The AIS, taken by 413 global hedge fund allocators representing $1.8 trillion assets under management, revealed that 36 percent of investors were planning to add to Europe, while Japan was the second most popular region, up nine places from last year, with 29 percent hoping to increase their Japanese exposure.
The uptick in interest reflects the increasingly positive data from both regions. The euro zone economy grew faster than expected in the fourth quarter of 2013 amid signs of a narrowing gap between the region's strongest and weakest members.
Japan has seen an improvement in fortunes since the onset of "Abenomics" last year.Although the country's economy grew 0.3 percent in the fourth quarter of 2013 from the previous one, below analysts' expectations in a Reuters poll, it did mark the fourth straight month of expansion.
The AIS also showed that 53 percent of investors were planning on focusing on fundamental equity long/short and event-driven strategies for the year ahead, while structured credit and credit were the least popular.
Overall, hedge funds – the catch-all term for investment funds that seek an maximum return whether a market rises or falls – enjoyed a good 2013, with 60 percent of investors stating that their portfolios performed as they expected, with 20 percent saying they performed better than anticipated.
Thus, 62 percent of investors now plan to growth their hedge fund assets under management for this year, with 30 percent wanting to increase their allocations by over £100 million.
(Read more: Buffett has big lead in bet against hedge funds)

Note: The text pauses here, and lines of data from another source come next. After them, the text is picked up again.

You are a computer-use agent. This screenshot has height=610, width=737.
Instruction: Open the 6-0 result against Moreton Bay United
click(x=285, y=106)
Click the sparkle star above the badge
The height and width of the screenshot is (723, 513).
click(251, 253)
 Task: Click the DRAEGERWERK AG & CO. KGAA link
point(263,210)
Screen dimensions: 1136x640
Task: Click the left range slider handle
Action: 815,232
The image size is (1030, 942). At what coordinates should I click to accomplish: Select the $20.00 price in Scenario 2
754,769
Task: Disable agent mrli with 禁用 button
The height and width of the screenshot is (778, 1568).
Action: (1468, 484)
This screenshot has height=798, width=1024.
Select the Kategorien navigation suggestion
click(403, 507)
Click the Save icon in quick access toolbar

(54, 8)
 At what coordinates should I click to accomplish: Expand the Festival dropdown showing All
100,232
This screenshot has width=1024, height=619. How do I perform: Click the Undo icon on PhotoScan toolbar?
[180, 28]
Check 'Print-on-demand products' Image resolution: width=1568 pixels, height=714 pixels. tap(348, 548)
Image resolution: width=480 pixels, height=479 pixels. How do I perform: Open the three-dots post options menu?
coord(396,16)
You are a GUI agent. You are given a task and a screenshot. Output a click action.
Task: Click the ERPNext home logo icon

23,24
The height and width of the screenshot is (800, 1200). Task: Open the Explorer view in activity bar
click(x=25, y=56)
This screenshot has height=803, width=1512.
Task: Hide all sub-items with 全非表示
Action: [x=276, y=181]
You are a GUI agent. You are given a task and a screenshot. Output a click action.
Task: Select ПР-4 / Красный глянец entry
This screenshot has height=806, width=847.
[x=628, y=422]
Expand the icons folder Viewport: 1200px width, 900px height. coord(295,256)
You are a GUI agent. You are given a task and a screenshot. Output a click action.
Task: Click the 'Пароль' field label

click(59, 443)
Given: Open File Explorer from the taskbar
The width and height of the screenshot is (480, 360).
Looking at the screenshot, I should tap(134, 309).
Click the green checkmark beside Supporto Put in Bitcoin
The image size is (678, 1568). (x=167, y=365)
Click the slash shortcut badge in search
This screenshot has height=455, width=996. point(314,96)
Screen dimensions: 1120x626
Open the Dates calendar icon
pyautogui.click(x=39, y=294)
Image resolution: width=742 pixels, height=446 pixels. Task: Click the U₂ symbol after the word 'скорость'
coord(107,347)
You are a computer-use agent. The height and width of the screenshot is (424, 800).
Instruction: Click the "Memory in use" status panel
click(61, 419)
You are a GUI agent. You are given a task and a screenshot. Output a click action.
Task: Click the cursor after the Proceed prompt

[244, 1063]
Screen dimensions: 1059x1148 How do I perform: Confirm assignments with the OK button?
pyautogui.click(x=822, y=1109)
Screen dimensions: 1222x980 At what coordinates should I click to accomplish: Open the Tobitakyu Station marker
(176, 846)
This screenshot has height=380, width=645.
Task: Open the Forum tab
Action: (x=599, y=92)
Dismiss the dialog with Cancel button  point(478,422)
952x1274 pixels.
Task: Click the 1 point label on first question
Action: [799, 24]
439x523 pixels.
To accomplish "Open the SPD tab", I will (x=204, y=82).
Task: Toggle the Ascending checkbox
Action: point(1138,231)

The usual fee structure for hedge fund industry is the so-called "2 and 20" rule, whereby a fund manager charges 2 percent of the assets under management and 20 percent of any profits made.
But, at a time when bonuses are once more in the spotlight, according to the AIS, "Investors remain willing to pay for performance: almost half of all investors would allocate to a manager with fees in excess of 2 and 20 where the manager has proven 'consistent strong performance in absolute returns'."
(Read more: Inside hedge fund pay: $10M for a 10 percent return)
Bank of England Governor Mark Carney this week said that a large chunk of the pay packages for senior staff at U.K. banks should be deferred "for a very long time".
The AIS did see an increase from last year in the number of investors negotiating fees, up to 71 percent, although only 35 percent of those who negotiated were successful in at least 1 out of every 2 negotiations.